In some children, the nasolacrimal duct undergoes incomplete development – from an imperforate valve of Hasner – a very common problem – to a dead-end bony canal associated with conditions such as Down Syndrome. Some patients are born without a punctum or canaliculus. Treatment requires a correct diagnosis and then addressing the underlying anatomic issue. Dr. Kahana has performed hundreds of procedures to address pediatric tearing, including dozens of dacryocystorhinostomy surgeries – a procedure that is particularly challenging in a child, and with which Dr. Kahana has a high rate of success.
During embryonic development, stem cells migrate throughout the body, and particularly to form the head and face.

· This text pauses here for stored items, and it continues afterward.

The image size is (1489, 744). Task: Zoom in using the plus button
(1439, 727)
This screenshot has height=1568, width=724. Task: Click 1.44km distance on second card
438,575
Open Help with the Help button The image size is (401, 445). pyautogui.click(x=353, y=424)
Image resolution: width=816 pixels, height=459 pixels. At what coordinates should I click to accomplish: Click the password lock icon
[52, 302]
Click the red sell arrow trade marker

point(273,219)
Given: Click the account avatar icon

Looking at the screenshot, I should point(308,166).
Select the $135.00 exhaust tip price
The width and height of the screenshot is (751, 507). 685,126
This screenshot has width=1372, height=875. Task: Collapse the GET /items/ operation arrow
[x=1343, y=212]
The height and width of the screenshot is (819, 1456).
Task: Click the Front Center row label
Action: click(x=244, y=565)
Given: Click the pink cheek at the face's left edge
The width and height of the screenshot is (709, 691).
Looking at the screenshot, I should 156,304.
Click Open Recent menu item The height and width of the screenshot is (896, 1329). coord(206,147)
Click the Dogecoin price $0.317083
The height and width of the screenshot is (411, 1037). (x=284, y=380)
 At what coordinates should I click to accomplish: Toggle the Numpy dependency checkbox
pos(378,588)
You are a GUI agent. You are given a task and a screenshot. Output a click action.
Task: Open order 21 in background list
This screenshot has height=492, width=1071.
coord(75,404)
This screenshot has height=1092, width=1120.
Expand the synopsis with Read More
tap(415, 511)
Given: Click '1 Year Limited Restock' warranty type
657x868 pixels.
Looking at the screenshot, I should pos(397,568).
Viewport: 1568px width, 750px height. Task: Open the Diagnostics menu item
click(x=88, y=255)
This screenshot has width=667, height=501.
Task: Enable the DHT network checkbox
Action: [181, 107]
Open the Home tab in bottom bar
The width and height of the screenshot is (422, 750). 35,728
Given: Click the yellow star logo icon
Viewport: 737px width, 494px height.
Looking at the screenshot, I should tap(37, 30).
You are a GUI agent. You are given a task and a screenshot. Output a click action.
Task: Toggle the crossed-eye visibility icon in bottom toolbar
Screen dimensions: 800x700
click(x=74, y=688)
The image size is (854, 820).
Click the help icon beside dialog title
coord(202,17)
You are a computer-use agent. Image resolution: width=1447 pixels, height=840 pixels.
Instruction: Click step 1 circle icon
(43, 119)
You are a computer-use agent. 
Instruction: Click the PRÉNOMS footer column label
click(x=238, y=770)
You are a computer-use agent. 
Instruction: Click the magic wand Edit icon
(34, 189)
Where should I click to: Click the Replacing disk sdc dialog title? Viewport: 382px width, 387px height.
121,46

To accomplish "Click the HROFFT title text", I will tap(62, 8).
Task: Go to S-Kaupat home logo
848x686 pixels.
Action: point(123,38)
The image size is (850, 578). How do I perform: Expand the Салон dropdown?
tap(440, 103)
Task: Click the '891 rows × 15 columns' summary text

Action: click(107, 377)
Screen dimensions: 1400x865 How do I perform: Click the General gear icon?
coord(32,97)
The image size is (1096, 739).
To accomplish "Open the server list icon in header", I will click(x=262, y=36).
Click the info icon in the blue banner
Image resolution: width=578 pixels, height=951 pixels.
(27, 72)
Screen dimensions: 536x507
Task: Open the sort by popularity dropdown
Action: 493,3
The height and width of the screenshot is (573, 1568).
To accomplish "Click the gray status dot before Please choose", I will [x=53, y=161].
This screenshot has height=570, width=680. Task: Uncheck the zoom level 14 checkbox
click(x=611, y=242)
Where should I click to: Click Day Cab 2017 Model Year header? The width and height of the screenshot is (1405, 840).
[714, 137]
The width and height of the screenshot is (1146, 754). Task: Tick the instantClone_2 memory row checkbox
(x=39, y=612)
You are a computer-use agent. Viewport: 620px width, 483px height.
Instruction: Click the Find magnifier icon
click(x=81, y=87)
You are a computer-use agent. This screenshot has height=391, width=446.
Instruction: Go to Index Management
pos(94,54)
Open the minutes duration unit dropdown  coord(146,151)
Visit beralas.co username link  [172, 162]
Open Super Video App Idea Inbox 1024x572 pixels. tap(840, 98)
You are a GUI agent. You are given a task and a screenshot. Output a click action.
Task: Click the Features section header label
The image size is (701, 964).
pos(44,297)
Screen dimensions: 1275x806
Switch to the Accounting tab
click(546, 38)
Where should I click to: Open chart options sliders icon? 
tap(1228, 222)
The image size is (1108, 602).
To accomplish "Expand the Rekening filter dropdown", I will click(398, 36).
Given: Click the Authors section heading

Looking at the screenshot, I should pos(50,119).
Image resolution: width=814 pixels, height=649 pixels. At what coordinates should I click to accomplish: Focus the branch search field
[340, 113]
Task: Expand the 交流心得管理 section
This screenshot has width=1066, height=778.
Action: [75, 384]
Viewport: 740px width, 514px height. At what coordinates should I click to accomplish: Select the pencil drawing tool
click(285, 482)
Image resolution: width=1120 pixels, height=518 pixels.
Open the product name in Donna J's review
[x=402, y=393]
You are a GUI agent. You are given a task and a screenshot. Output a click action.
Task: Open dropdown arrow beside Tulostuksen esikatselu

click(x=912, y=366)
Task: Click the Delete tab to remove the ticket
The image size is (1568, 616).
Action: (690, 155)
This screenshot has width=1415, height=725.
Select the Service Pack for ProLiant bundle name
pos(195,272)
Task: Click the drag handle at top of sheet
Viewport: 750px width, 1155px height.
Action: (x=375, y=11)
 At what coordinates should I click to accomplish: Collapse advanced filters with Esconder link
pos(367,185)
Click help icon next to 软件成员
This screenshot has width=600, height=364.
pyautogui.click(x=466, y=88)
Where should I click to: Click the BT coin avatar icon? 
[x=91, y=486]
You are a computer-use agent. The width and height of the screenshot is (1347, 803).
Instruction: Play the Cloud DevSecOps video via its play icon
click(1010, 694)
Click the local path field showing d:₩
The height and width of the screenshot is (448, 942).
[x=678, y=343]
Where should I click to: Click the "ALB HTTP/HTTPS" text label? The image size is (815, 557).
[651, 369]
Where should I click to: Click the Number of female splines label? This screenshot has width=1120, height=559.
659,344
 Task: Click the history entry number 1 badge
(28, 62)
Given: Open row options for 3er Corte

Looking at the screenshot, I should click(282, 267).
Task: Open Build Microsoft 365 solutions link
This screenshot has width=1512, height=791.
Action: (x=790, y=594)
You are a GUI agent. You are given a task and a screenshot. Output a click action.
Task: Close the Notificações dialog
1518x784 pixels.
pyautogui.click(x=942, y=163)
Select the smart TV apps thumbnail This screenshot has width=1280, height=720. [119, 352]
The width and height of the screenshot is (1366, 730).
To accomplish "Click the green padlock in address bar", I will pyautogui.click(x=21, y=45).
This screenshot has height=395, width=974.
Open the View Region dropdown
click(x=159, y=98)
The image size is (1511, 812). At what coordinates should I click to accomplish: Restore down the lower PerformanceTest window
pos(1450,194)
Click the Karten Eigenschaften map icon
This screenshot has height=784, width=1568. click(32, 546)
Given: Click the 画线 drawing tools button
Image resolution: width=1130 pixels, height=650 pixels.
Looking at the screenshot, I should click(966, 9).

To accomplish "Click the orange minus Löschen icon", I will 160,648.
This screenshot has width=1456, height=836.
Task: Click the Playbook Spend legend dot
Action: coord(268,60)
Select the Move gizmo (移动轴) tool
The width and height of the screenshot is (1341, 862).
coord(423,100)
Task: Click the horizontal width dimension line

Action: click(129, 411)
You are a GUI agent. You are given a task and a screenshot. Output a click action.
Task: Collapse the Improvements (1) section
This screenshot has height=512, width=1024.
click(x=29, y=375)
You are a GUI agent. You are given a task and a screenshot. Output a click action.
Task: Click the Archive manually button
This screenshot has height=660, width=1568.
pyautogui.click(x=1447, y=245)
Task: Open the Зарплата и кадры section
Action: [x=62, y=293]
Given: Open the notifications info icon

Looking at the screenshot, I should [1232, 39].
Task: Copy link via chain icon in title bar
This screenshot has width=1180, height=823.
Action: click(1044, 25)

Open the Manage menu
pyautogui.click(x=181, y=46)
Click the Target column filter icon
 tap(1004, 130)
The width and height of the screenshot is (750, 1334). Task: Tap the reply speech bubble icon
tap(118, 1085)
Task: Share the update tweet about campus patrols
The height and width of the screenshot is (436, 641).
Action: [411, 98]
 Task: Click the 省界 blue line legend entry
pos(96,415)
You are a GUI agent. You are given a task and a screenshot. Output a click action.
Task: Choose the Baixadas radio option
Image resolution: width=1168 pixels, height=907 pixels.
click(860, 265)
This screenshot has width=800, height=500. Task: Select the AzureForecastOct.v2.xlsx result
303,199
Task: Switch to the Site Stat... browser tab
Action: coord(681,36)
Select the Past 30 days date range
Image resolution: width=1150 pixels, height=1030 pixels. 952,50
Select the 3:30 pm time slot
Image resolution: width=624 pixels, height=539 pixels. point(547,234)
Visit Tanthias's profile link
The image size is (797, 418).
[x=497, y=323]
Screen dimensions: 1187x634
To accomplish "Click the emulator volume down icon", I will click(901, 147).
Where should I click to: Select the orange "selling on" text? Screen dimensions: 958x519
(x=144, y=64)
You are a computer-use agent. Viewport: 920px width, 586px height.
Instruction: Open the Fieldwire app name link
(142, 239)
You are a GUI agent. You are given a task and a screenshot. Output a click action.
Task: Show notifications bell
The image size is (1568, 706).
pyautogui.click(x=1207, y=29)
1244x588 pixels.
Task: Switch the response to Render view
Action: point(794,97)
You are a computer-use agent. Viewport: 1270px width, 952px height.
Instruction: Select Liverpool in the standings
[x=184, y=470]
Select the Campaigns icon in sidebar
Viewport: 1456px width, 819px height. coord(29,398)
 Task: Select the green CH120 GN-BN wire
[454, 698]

On occasion, a small number of cells get “stuck” in one of the bony sutures of the face, developing into a cyst. These cysts are called “dermoid” cysts, and the often occur around the eye. The most common location is just under the tail of the brow, but they can occur in other locations as well. Dermoid cysts can rupture, causing significant localized scarring and pain. A surgical excision can eliminate the issue, usually with a small incision that heals with minimal scarring.
Children can suffer from a variety of tumors and masses, just like adults. However, the tumor types are often quite different. Children can have orbital dermoid cysts, vascular anomalies, tarsal and lacrimal cysts, traumatic foreign bodies, inflammatory conditions, infections, and cancerous growths. Dr. Kahana has extensive experience with all these entities, and will be able to provide a treatment plan based on his findings.
Blepharophimosis Syndrome, which consists of congenital ptosis, narrosing of the horizontal palpebral fissure, folds of the inner canthus, and sometimes outward turning of the lower eyelid margins laterally (euryblepharon). There is a page on this site dedicated to blepharophimosis Syndrome (also known as “BPES”). Dr. Kahana is a pioneer in the treatment of BPES, with unique skills and expertise gained over many years of caring for the smallest and most challenging patients.

These are before/after photos of a young boy with blepharophimosis syndrome. The severity of his ptosis threatened his visual development. He underwent ptosis repair surgery, including frontalis muscle flap reanimation and levator advancement, and now he can see. The results have been stable since 2019.